**Dataset records**
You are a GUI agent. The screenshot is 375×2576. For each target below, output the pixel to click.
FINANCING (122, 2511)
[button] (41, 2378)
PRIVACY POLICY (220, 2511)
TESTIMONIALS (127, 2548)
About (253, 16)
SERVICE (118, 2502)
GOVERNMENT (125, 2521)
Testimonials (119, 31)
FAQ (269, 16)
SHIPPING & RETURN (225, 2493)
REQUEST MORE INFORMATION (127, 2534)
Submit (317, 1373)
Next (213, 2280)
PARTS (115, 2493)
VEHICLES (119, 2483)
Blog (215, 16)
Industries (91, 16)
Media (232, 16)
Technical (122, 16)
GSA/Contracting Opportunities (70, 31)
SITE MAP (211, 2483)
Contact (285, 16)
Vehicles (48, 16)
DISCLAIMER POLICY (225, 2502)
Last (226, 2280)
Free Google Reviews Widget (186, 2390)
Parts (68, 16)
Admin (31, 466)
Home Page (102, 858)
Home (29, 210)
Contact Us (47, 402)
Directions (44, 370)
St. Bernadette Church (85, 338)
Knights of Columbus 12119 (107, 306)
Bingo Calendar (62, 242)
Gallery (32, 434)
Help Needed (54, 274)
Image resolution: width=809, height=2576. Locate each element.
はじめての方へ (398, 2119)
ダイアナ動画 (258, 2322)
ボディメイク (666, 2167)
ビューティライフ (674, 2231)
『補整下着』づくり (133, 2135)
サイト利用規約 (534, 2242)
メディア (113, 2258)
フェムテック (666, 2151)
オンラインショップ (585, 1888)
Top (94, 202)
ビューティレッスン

**Written instruction**
Turn all the lines above into a Markdown table with two columns, Row and Line. Give each line a row number and leave out blank lines.

**Complete response**
| Row | Line |
|---|---|
| 1 | You are a GUI agent. The screenshot is 375×2576. For each target below, output the pixel to click. |
| 2 | FINANCING (122, 2511) |
| 3 | [button] (41, 2378) |
| 4 | PRIVACY POLICY (220, 2511) |
| 5 | TESTIMONIALS (127, 2548) |
| 6 | About (253, 16) |
| 7 | SERVICE (118, 2502) |
| 8 | GOVERNMENT (125, 2521) |
| 9 | Testimonials (119, 31) |
| 10 | FAQ (269, 16) |
| 11 | SHIPPING & RETURN (225, 2493) |
| 12 | REQUEST MORE INFORMATION (127, 2534) |
| 13 | Submit (317, 1373) |
| 14 | Next (213, 2280) |
| 15 | PARTS (115, 2493) |
| 16 | VEHICLES (119, 2483) |
| 17 | Blog (215, 16) |
| 18 | Industries (91, 16) |
| 19 | Media (232, 16) |
| 20 | Technical (122, 16) |
| 21 | GSA/Contracting Opportunities (70, 31) |
| 22 | SITE MAP (211, 2483) |
| 23 | Contact (285, 16) |
| 24 | Vehicles (48, 16) |
| 25 | DISCLAIMER POLICY (225, 2502) |
| 26 | Last (226, 2280) |
| 27 | Free Google Reviews Widget (186, 2390) |
| 28 | Parts (68, 16) |
| 29 | Admin (31, 466) |
| 30 | Home Page (102, 858) |
| 31 | Home (29, 210) |
| 32 | Contact Us (47, 402) |
| 33 | Directions (44, 370) |
| 34 | St. Bernadette Church (85, 338) |
| 35 | Knights of Columbus 12119 (107, 306) |
| 36 | Bingo Calendar (62, 242) |
| 37 | Gallery (32, 434) |
| 38 | Help Needed (54, 274) |
| 39 | Image resolution: width=809, height=2576. Locate each element. |
| 40 | はじめての方へ (398, 2119) |
| 41 | ダイアナ動画 (258, 2322) |
| 42 | ボディメイク (666, 2167) |
| 43 | ビューティライフ (674, 2231) |
| 44 | 『補整下着』づくり (133, 2135) |
| 45 | サイト利用規約 (534, 2242) |
| 46 | メディア (113, 2258) |
| 47 | フェムテック (666, 2151) |
| 48 | オンラインショップ (585, 1888) |
| 49 | Top (94, 202) |
| 50 | ビューティレッスン |